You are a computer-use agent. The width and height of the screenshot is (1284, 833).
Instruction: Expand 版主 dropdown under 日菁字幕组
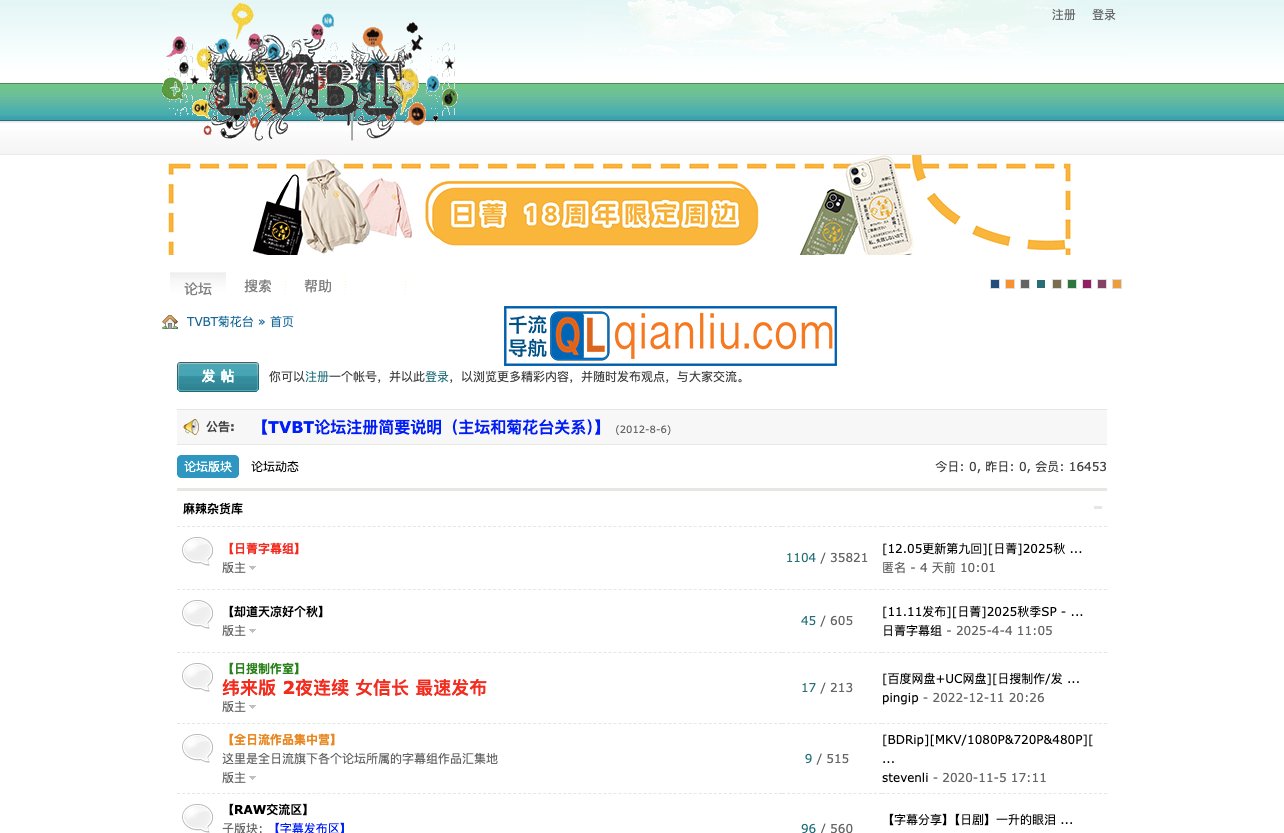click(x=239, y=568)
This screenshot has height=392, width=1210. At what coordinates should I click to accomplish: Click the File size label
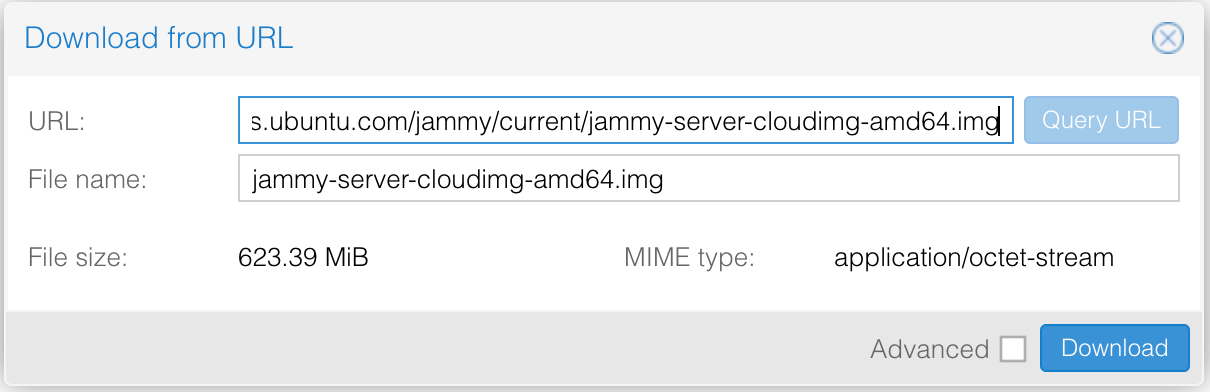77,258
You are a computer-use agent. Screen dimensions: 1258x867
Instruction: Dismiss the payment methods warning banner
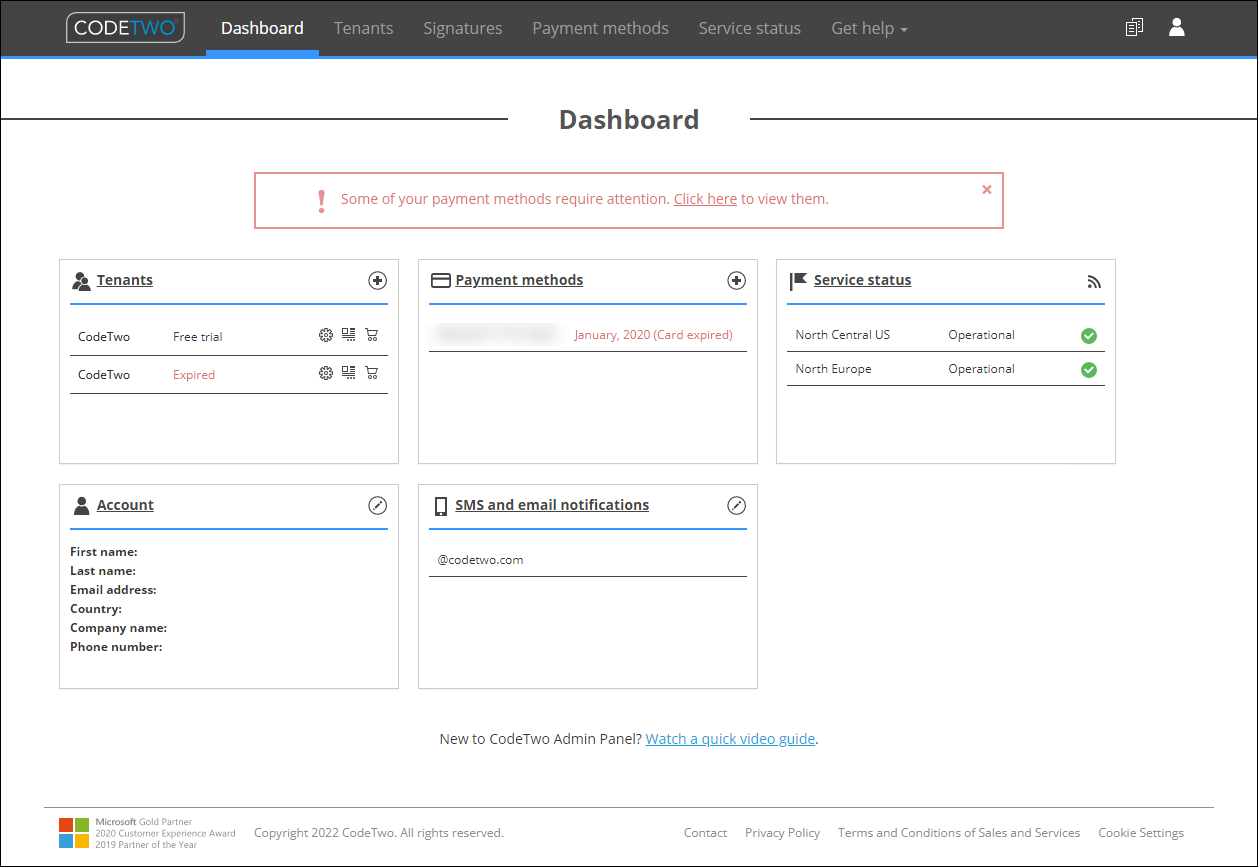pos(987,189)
_ _ _ _ _ _ _
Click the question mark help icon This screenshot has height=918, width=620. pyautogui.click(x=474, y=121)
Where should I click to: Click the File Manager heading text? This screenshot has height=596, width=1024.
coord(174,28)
_ _ _ _ _ _ _
What is needed: From the records, copy out each line that includes the string "agent".

Response to the exercise:
You are a computer-use agent. The width and height of the screenshot is (1284, 833).
You are a computer-use agent. Screen dimensions: 1258x867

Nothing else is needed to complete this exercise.